The role of women in the IT sector

The IT industry in the UK and France, is one of the sectors that recruits the most. The wage gap between men and women in this sector , is one of the lowest (9%, compared with an average of 16.3% for the entire market).

Women represent only 25% of IT employees and only 13% of students  in specialist IT engineering schools. A paradox since 70 years ago, the programming of the first computer was entrusted to women. Faced with this imbalance, web players are mobilizing.

Objective: to encourage women to move towards informatics and digital technology, to ensure it is an attractive industry.

Despite these positive intentions, very few women still apply for these jobs. The female employment rate in computer science is only 25%, which makes it one of the least feminized sectors, alongside mechanics, metallurgy, electrical and electronic equipment, automobiles and aeronautics. This proportion is further reduced when computer executive positions (10%), network engineers (9%) or industrial computing (14%) are examined.

The shortage of female candidates stems essentially from a constant imbalance in training courses. If women represent 40% of the workforce in High School, and achieve better results than men in science, only 20% are likely to move towards post-graduate science professions. And this trend is not improving.

According to the study “MutationnElles 2011” conducted by Global Contact, “the sector of Services and Technologies of Information and Communication (…) attracts fewer candidates than three years ago: less than 5% of staff of women trained between 2007 and 2010 “.

Computer science, like general science, automotive, aeronautics and mechanics do not attract young women, perhaps because of the lack of integration of these subjects in their general education.  Numerous studies, cited in particular by books on sexism, have shown that stereotypes direct girls to activities defined by the term “care”.

Engineering trades, in computer science or otherwise, generally attract less women for a variety of reasons. According to “MutationnElles”, the reluctance of young women to engage in these are the following:

– Lack of flexibility between work and private life

– Low presence of women in promotions plans

– Lack of support before and after maternity leave

“The feminization of the engineering profession continues to regress,” concludes this study. More generally, the proportion of female managers has decreased since 2008, from 17% to 16%, while the overall number of such jobs has increased during the same period.
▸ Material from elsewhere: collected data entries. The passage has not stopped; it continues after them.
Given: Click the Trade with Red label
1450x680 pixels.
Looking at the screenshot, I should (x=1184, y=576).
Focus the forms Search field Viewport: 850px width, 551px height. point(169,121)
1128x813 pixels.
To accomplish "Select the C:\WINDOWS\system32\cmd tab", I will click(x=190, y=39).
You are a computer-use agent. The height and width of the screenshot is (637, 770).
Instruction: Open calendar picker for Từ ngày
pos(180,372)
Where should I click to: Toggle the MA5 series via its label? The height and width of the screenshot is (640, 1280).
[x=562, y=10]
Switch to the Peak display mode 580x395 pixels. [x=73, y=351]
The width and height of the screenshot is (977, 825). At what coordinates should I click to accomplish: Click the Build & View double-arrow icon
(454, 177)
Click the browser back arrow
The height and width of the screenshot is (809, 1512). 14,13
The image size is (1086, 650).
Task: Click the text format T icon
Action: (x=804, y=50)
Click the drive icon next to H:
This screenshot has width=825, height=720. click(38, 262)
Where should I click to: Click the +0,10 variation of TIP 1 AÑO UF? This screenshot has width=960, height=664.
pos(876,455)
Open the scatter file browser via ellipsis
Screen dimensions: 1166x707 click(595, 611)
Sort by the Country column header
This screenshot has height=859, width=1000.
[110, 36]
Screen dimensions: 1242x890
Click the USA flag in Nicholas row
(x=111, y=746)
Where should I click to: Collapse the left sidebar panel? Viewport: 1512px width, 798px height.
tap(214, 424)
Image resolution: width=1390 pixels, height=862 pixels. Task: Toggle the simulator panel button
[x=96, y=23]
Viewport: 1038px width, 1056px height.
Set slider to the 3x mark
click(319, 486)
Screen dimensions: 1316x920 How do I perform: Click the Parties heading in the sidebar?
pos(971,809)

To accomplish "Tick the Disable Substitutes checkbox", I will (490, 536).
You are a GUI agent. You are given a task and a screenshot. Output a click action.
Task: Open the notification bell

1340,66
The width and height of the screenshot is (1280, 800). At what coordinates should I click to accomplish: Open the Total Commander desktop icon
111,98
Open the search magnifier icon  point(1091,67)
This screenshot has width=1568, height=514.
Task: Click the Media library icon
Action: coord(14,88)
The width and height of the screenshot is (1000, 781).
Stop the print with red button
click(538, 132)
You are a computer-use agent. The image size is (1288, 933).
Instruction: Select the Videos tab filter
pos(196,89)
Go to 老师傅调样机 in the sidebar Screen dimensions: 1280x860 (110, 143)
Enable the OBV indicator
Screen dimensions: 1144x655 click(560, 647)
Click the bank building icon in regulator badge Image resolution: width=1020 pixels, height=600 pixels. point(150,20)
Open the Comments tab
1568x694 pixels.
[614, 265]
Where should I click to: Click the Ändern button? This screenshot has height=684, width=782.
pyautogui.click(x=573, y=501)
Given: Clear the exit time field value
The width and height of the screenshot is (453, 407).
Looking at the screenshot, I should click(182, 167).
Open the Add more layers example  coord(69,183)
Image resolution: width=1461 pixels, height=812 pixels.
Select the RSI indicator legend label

The trend seems to be reversed if we look more closely at the employment rate of female engineers by sector of activity. The digital sector has become the first in terms of recruitment: 14% of jobs compared to only 11% in agribusiness and 10% in chemistry

To attract more women to computer science, it would be necessary to modify the image of the multiple existing channels, engineering schools, alternating training or apprenticeships. It would also be useful to integrate computing science into the mainstream of primary and secondary education.

But it is also up to companies to change attitudes, break sexist codes, respect equality and parity. Recruitment criteria should always avoid putting women on a pedestal, choosing her based on her presentation or charm. By judging candidates based purely on their experiences, their ideas, their involvement, their determination, without discrimination, a good recruiter should try to restore the balance between men and women within a company, all in the hope that  more and more women will choose to work in the computing industry.